La Bibliothèque royale de Belgique vient d’annoncer la mise en place de son programme de préservation des œuvres à l’heure numérique. Toute parution devra être présentée pour être archivée — sans regard du support ni de la forme. Les éditeurs avaient l’obligation du dépôt, concernant des parutions sur support. Mais pour « éviter un trou noir numérique, la loi s’appliquera désormais aussi aux publications en ligne »

 

Biblioteca
Leandro Neumann Ciuffo, CC BY 2.0

 

La législation adoptée le 1er janvier 1966 en Belgique porte tant sur les livres que les périodiques – ainsi que les journaux, les rapports, et tout autre type de parution issue des services publics, thèse, BD, etc. « Elle a pour objectif de conserver ce patrimoine culturel pour les générations futures », précise l’établissement. 

 

Zuhal Demir, Secrétaire d’État à la Politique scientifique, souligne toutefois : « Le temps où l’archivage des supports papier était suffisant pour conserver notre patrimoine est révolu depuis de nombreuses années. Je suis ravie que, grâce au e-dépôt, nous franchissions une nouvelle étape dans la révolution numérique. Dans la plupart des autres pays européens, c’est déjà chose faite depuis longtemps. »

 

Et pour éviter ce fameux trou noir du numérique, qui laissait passer entre les mailles des œuvres, un effort de modernisation était nécessaire. Toute publication numérique doit désormais être déposée à la Bibliothèque royale de Belgique.

 

Les procédés cinématographiques et les publications en ligne qui contiennent des données privées et/ou qui sont accessibles à un groupe limité de personnes moyennant un nom d’utilisateur et un mot de passe (par exemple, un blog, un extranet ou un compte individuel d’un réseau social) constituent les seules exceptions à cette mesure. L’extension du champ d’application de la loi permettra d’assurer la mémoire de l’ensemble de la production des éditeurs tout en conservant aussi ce pan du patrimoine pour les générations futures.

 

« Bientôt, nous ne proposerons plus seulement des publications papier à nos visiteurs ; ils pourront consulter également une quantité gigantesque de matériel numérique. Grâce à l’extension de la loi, la Bibliothèque royale collectionnera la totalité de la production littéraire de notre pays », estime Sara Lammens, Directrice générale de la Bibliothèque royale de Belgique.

 

Le dépôt légal numérique de la Library of Congress, un futur repaire de pirates

 

Cette nouvelle forme de préservation de l’histoire et des parutions s’est opérée, insiste-t-on, en concertation avec le secteur : « En vue de la modification de la loi, plusieurs réunions de concertation ont été organisées avec le secteur.

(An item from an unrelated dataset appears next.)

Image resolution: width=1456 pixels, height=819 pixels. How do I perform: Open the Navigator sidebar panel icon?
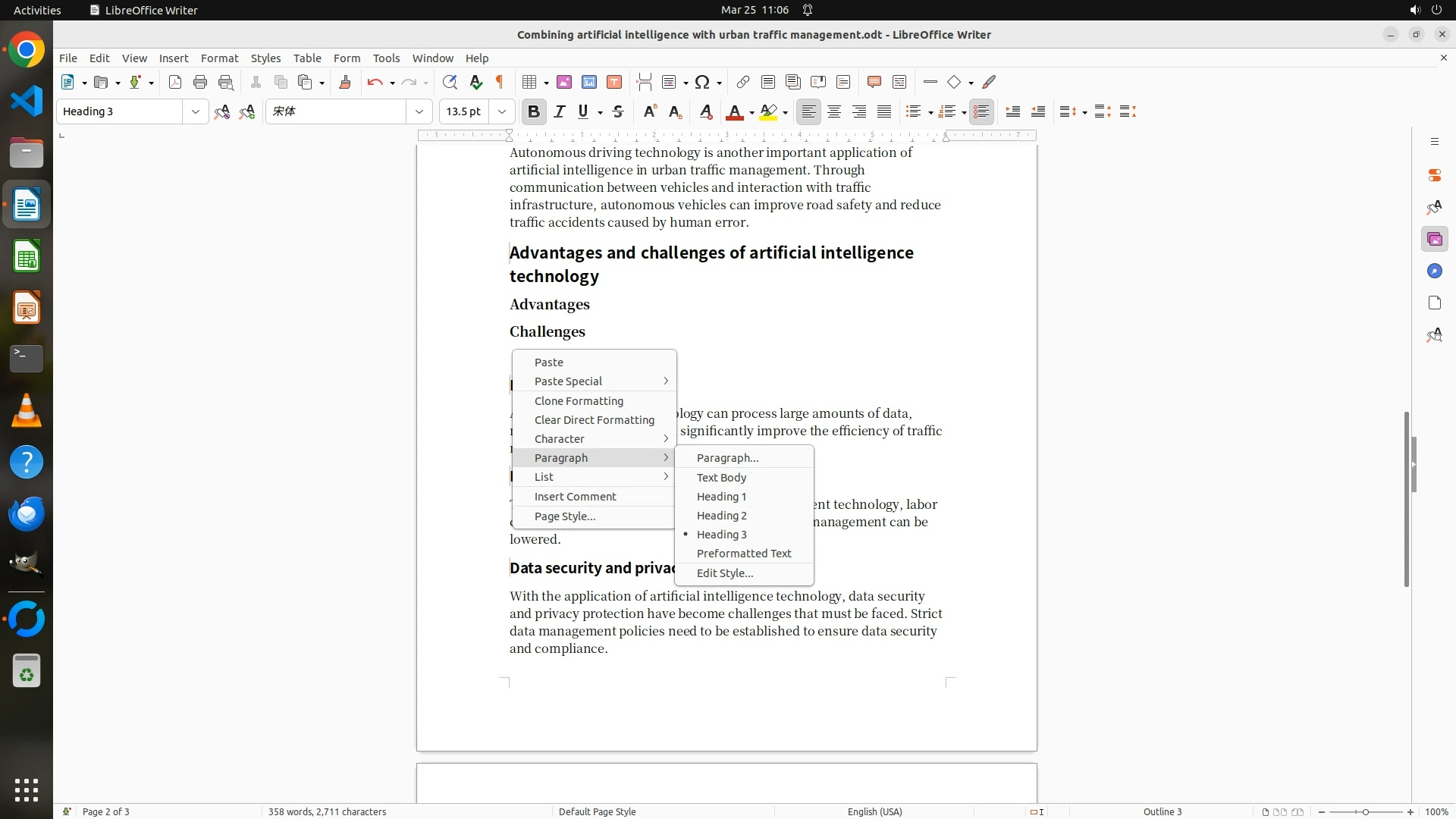click(1434, 271)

Les éditeurs reconnaissent l’intérêt sociétal d’un cadre de dépôt pour les publications numériques et voient dans le dépôt légal un instrument précieux pour rassembler et collecter ce patrimoine. »

 

Mais de prochaines étapes sont attendues : dans les prochains mois, la nouvelle législation sera traduite dans un arrêté royal. Et d’ici là, l’établissement aura élaboré « un tout nouveau module de dépôt afin que les auteurs et les éditeurs puissent déposer rapidement et efficacement leurs publications numériques ».

 

Laurence Engel : “La BnF est prête pour accueillir
tout ce qui est nativement numérique”

 

En France, la question du dépôt légal numérique est encore loin d’être réglée et figure parmi les défis que la BnF souhaite surmonter d’ici à 2021. Depuis quelque temps, la chose est en effet expérimentée, permettant d’assurer la continuité des collections nationales dont la production numérique s’accroît fortement. Une adaptation du cadre réglementaire du dépôt légal devrait ainsi permettre, d’ici 2021, d’améliorer la collecte des œuvres numériques dans tous les domaines relevant de la compétence de la BnF.